But the idea has yet to be actively embraced and extended within the context of core infrastructure software. It’s as if the software vendors have learned nothing from Google, and prefer eking out increasingly marginal existences on increasingly pressured margins.

What if MySQL customers, for example, could opt-in to phone home certain anonymized data about their implementations, in return for the ability to answer questions like:

  • How is my uptime compared to the average MySQL customer?
  • How is my uptime compared to other MySQL customers in my vertical?
  • How does my performance compare to similarly sized deployments?
  • What are my worst performing queries, and what do they have in common with other poorly performing queries?

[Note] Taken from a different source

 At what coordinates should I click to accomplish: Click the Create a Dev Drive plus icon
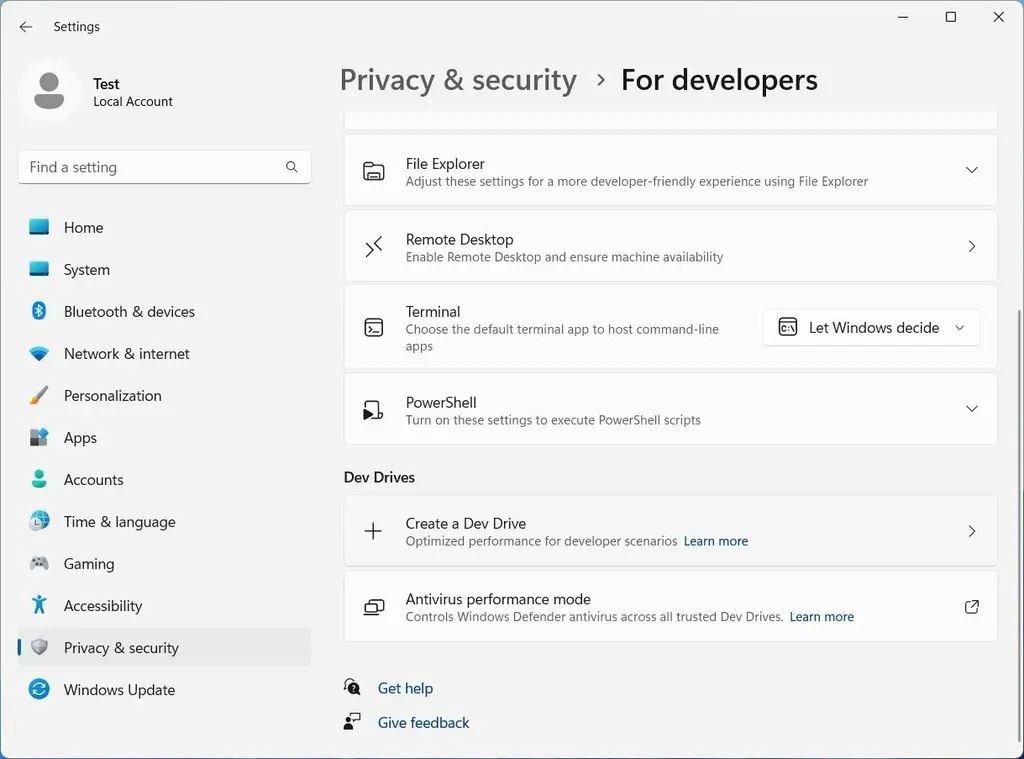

And so on. As a MySQL user, I know I’d sign up for that, and if the price was right, pay for it. Which would be 100% more revenue than MySQL generates from us at the present time.

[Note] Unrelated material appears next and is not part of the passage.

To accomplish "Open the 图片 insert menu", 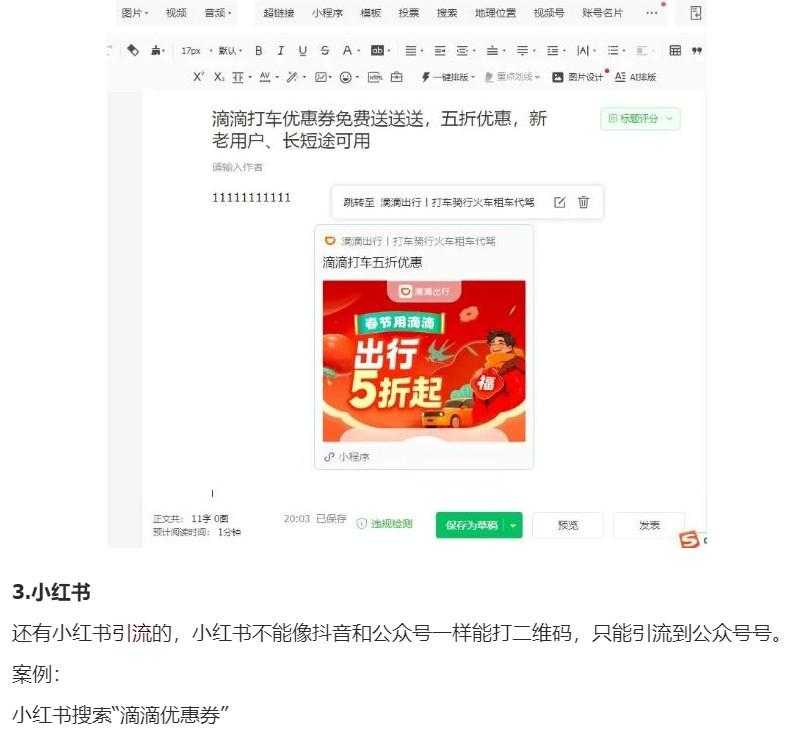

Now some of you are doubtless saying: “that would never happen in an enterprise.” To which I’d reply: maybe.

But maybe not. I can remember all too well the days when enterprises considered the SaaS model anathema; something to not only be avoided, but hated and feared. Fast forward a few years, and SaaS is all the rage.

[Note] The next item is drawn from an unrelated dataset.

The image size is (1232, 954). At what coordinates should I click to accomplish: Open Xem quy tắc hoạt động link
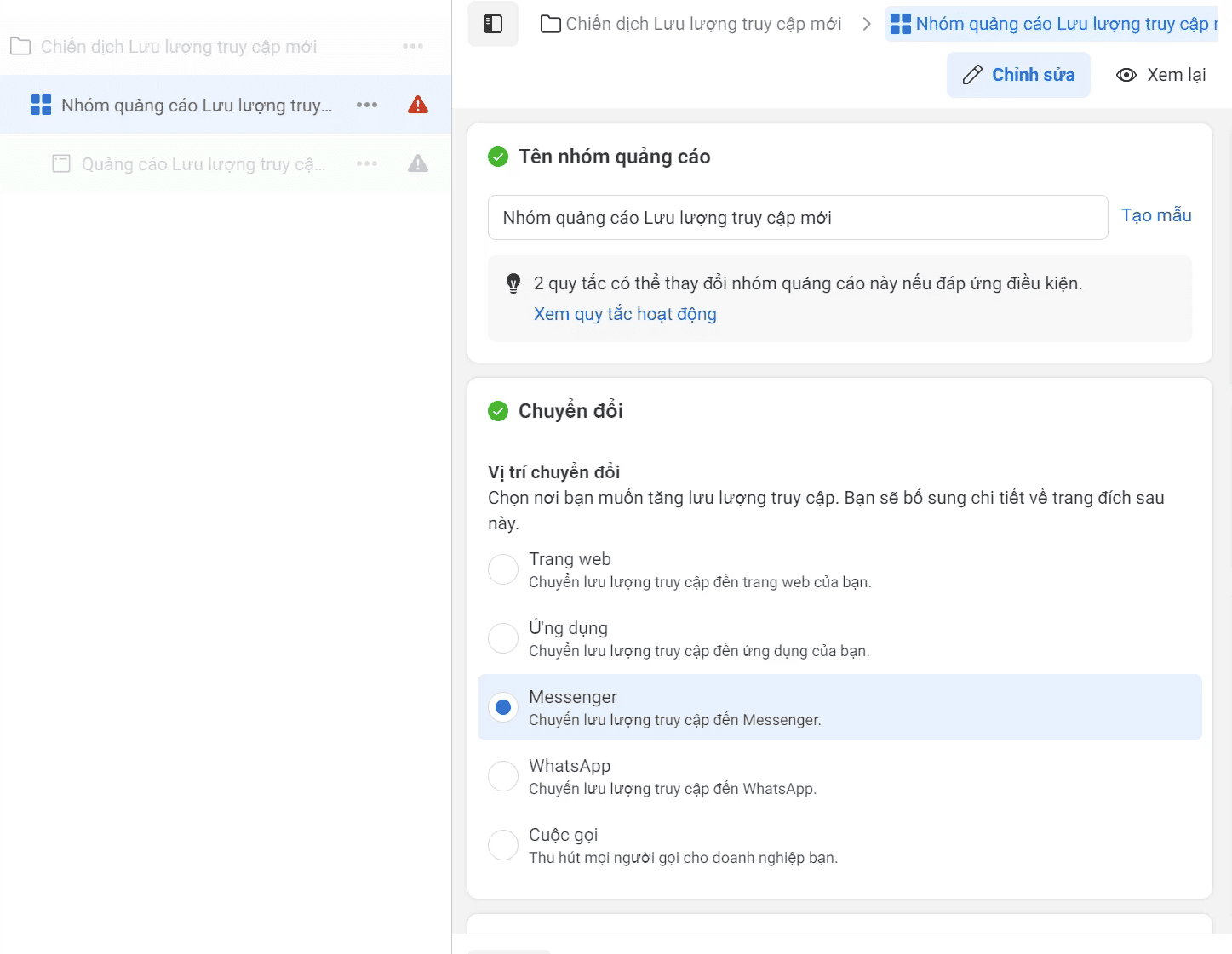coord(625,314)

So is it that implausible that we’ll see, gradually, a recognition that telemetry collected, aggregated and analyzed by a trusted supplier can be returned to the customer as a feature, just like Google’s “Did you mean?” I don’t think so.

And frankly, given the potential revenue opportunity, were I a vendor I’d be falling all over myself trying to find out. Data might not be the Intel Inside, as Tim asserts, but it’s immensely valuable yet massively underutilized.

Disclosure: MySQL(Sun) and Splunk are RedMonk customers, while Google is not.